[Pixel coordinate grounding data]
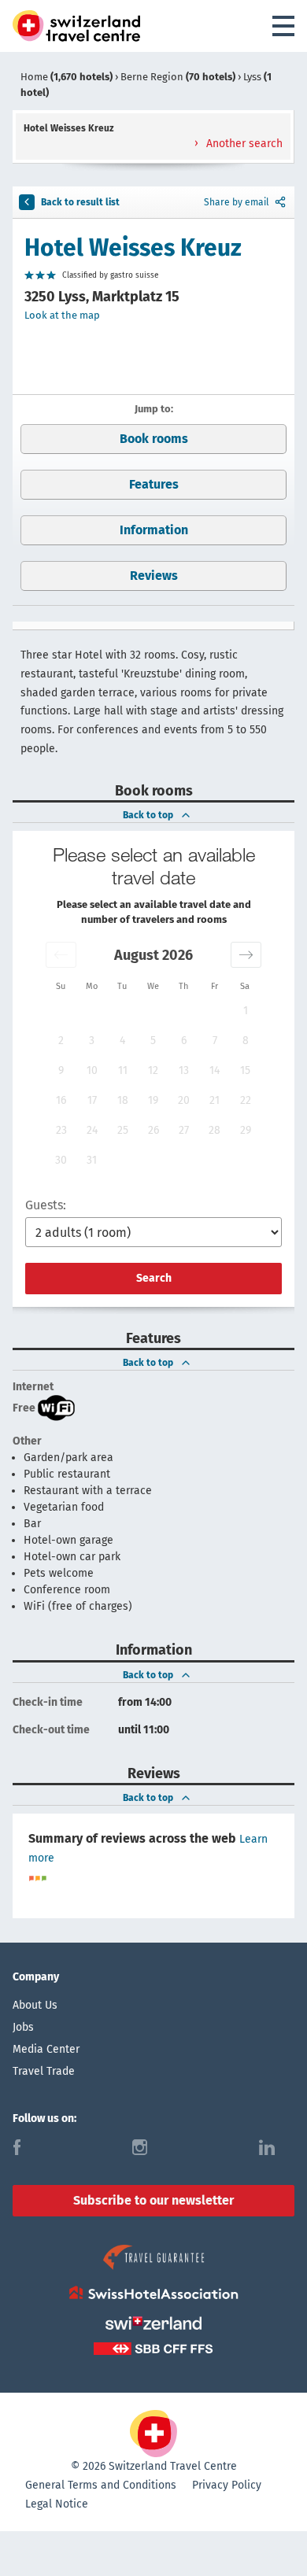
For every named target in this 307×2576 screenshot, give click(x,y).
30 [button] (61, 1160)
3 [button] (91, 1040)
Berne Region (177, 77)
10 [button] (92, 1070)
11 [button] (123, 1070)
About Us (35, 2005)
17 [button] (92, 1100)
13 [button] (184, 1070)
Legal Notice (56, 2504)
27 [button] (184, 1130)
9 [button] (61, 1070)
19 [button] (153, 1100)
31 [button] (92, 1160)
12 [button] (153, 1070)
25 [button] (122, 1130)
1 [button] (245, 1010)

**YOUR GOAL**
Search the entries for the line holding "30 [button] (61, 1160)". Return that line and the ones after it through the last, exactly.

**ANSWER SECTION**
30 [button] (61, 1160)
3 [button] (91, 1040)
Berne Region (177, 77)
10 [button] (92, 1070)
11 [button] (123, 1070)
About Us (35, 2005)
17 [button] (92, 1100)
13 [button] (184, 1070)
Legal Notice (56, 2504)
27 [button] (184, 1130)
9 [button] (61, 1070)
19 [button] (153, 1100)
31 [button] (92, 1160)
12 [button] (153, 1070)
25 [button] (122, 1130)
1 [button] (245, 1010)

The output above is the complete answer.